Excerpted passage:

╭──

Search
  World Biz Tool: Save | Print | E-mail   
European debt crisis poses grave threat to world economy
Last Updated(Beijing Time):2012-06-14 15:58

Worsening sovereign debt problems in euro zone countries pose the biggest single threat to the world economy at present.

However, European leaders have yet to summon the political will and employ the most powerful policies to tame the crisis as time and opportunities are being lost again and again.

Unemployment in the 17 countries that use the euro is already 11 percent, the highest rate since the single currency was introduced in 1999. Three nations -- Greece, Ireland and Portugal -- have asked for outside bailouts, crumbling under mountains of public debt. Meanwhile, Italy and Spain, the fourth and fifth largest economies in Europe respectively, look likely to become the next domino to fall.

Europe has been struggling with its debt problems for nearly three years. Prolonged uncertainties over whether the euro can hold together and for how long have spooked global investors and could trigger a devastating second meltdown of the world economy that is still recovering from the 2008 financial crisis.

Greece's upcoming parliamentary election on Sunday could mean a potentially catastrophic Greek exit from the currency union as the anti-bailout party is now running neck-and-neck with pro-euro coalition. If Greece drops the euro in the worst scenario, the knock-on dislocations to the real economy could lower euro area GDP by up to 2 percent, Goldman Sachs, an influential U.S. investment bank, predicted.

╰──

Tasks to perform:
**1.** Name every euro zone country mentioned in the article on the European debt crisis.
**2.** Resume the article on the European debt crisis from the point where it stops.
The material after this article isn't needed.

Given material:

╭──

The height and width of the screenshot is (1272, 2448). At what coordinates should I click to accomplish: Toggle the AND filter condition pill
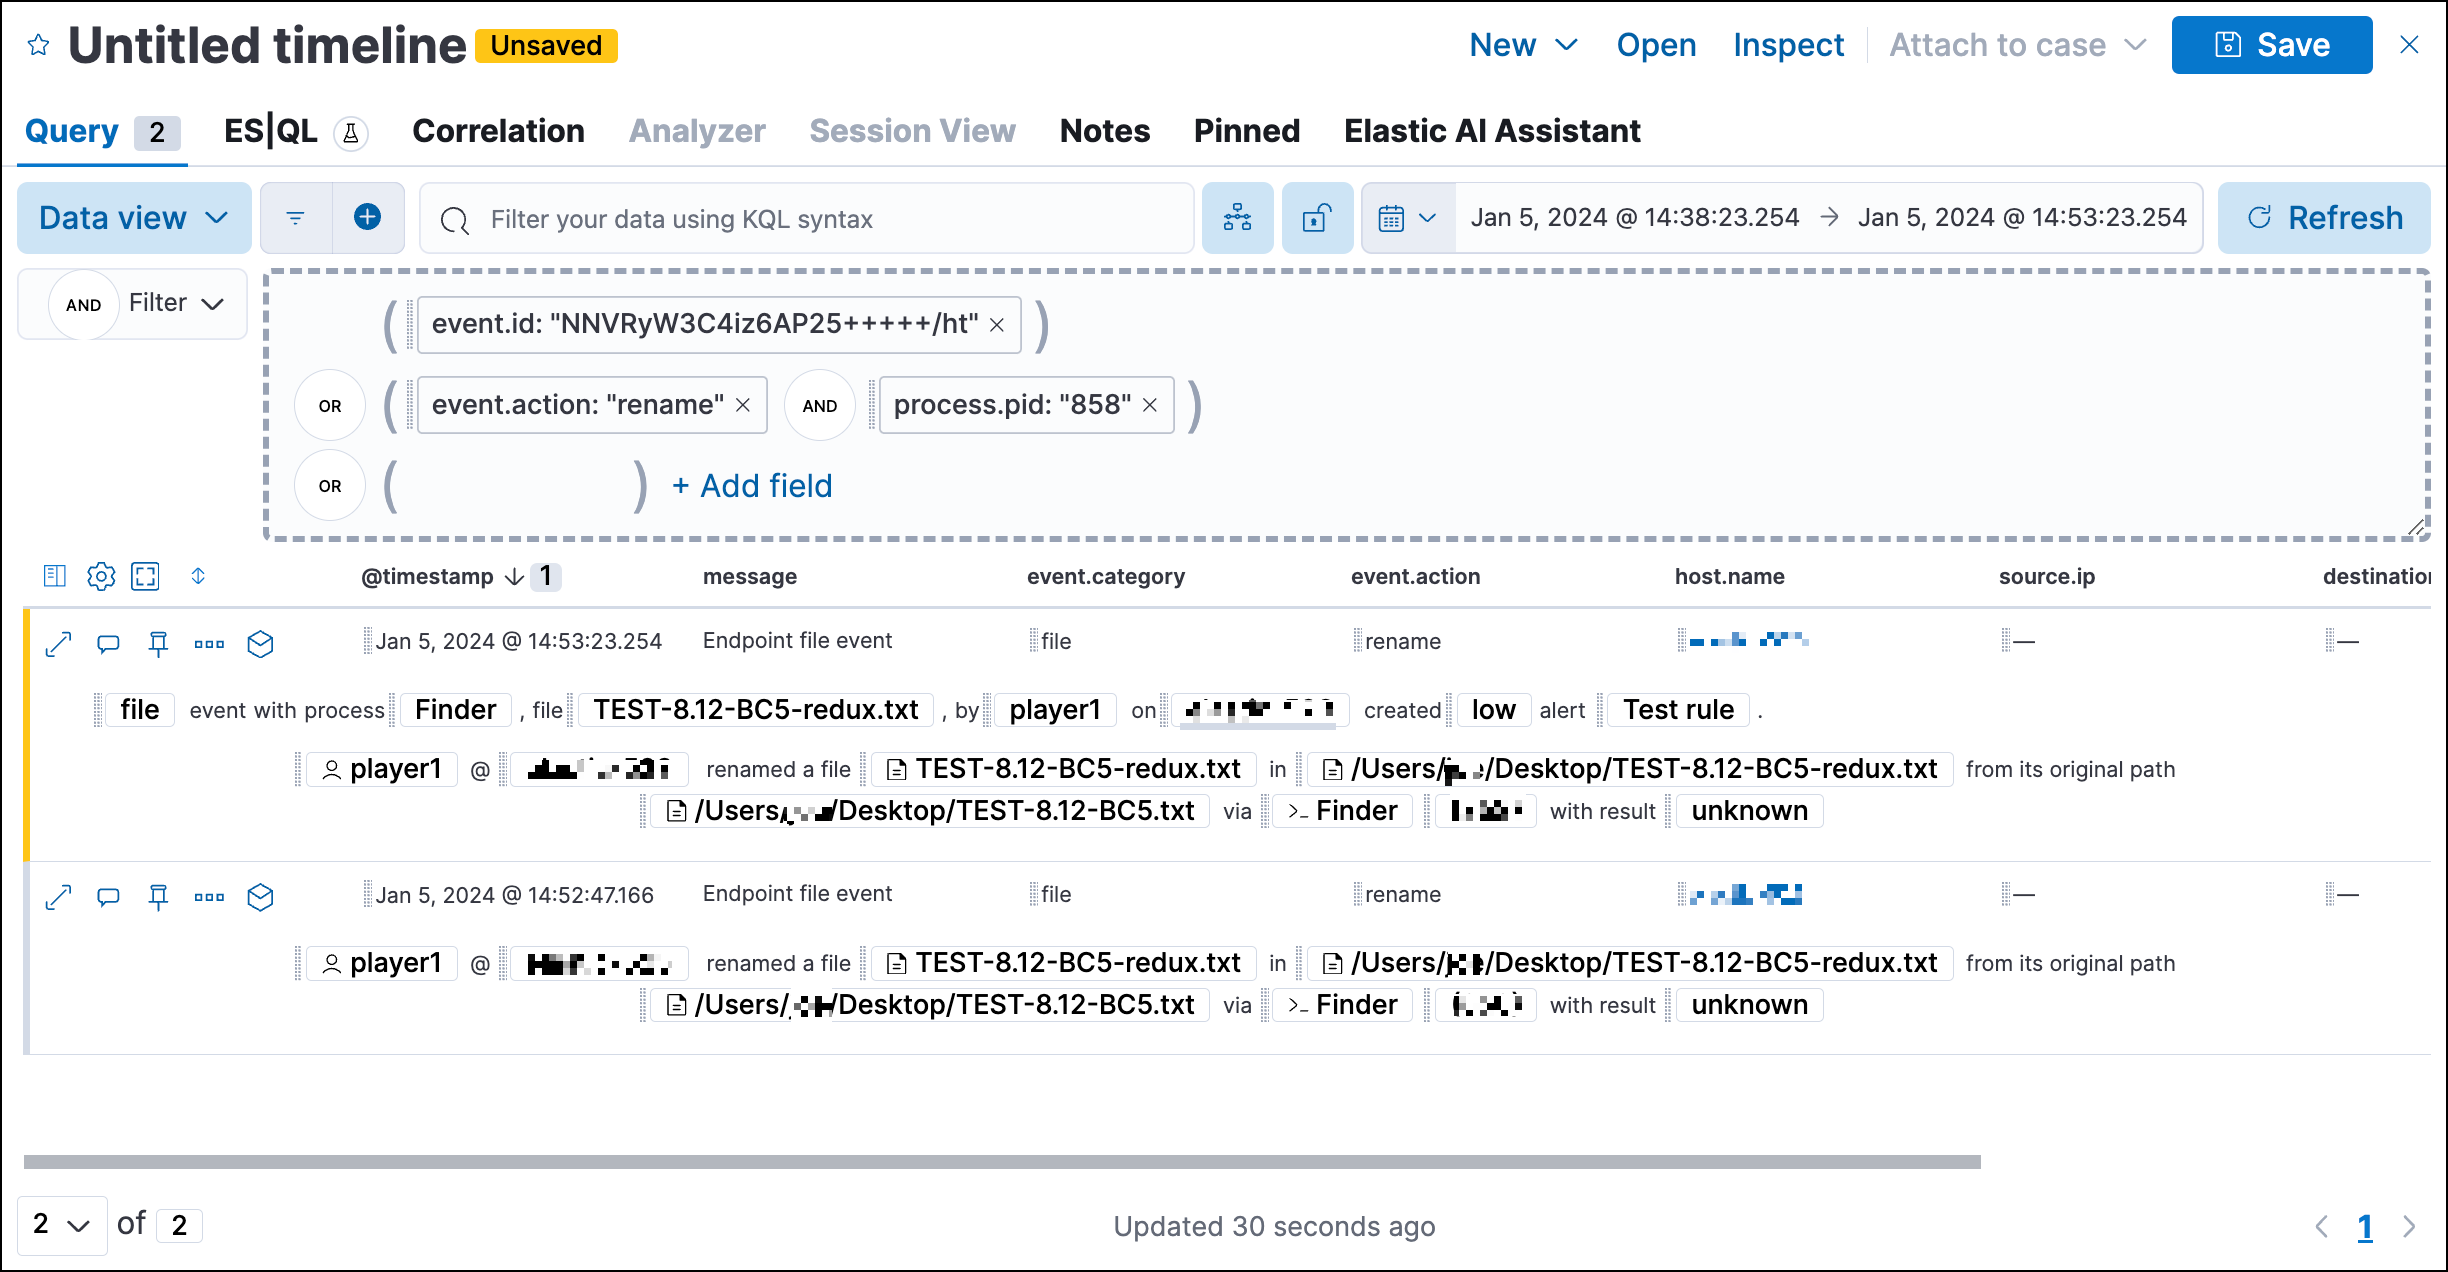818,406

╰──

Task-by-task outputs:
**1.** Greece, Ireland, Portugal, Italy, Spain

**2.**
The ripple effect of the European woes will hit both its developed and emerging trade partners. East Asia and Pacific regional growth rate may slow down by 2 to 4 percent if Europe's situation deteriorates, due to reduced import demands, disruptions in cross-border capital flow and increased prudent savings, World Bank simulation test results showed.

Restoring market confidence and maintaining strong international coordination are key to resolve the crisis. The world, and Europe, in particular, must work together and stand together to cope with the challenge.

The upcoming Group of 20 summit in Mexico offers a fresh opportunity for world leaders to address the European debt crisis. As a forum to discuss and coordinate financial and economic policies, the summit is the place where leaders can work actively to find concrete measures to stem the debt crisis and boost economic growth.

With markets waiting, a strong response from policymakers is required to prevent contagion.

Global investors hope that the euro zone would take more decisive actions to safeguard long-term economic stability in the region and do everything they can to prevent the crisis from spreading to other parts of the world.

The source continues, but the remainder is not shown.